30,00 x 30,00 m ölçülerine sahip olan hamam, 16 paye tarafından taşınan merkezi bir kubbe ile tonozların örttüğü kare şekilli büyük bir dinlenme salonu ile onun kuzey kenarına yerleştirilmiş ılıklık, sıcaklık, tıraşlık ve özel halvet bölümlerinden oluşan kapsamlı bir yerdir.
Duvar resimleri hamamın salonunda ve saray kısmının doğu tarafında bulunmakta olup çok zarar görmüştür. Hamam süslemelerinde Bizans, sarayın süslemelerinde ise Sasani etkileri görülmektedir.
Komplekste yer alan heykellerin saçları kıvırcık, gözleri ise geç antik döneme özgü badem şekilli olduğu görülmektedir. Bu Greko-Romen etkiyi hem de Sasani etkisini gözler önüne seren apaçık bir örnektir.

**Veri satırları:**

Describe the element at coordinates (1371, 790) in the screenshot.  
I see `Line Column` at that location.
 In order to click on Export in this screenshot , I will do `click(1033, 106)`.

**Hedefiniz:** Hamamı anlatan metinden "Duvar resimleri hamamın" ile "apaçık bir örnektir." arasındaki bölümü, bu iki ifade de dahil olmak üzere kopyalayın.

**Sorunun yanıtı:**
Duvar resimleri hamamın salonunda ve saray kısmının doğu tarafında bulunmakta olup çok zarar görmüştür. Hamam süslemelerinde Bizans, sarayın süslemelerinde ise Sasani etkileri görülmektedir.
Komplekste yer alan heykellerin saçları kıvırcık, gözleri ise geç antik döneme özgü badem şekilli olduğu görülmektedir. Bu Greko-Romen etkiyi hem de Sasani etkisini gözler önüne seren apaçık bir örnektir.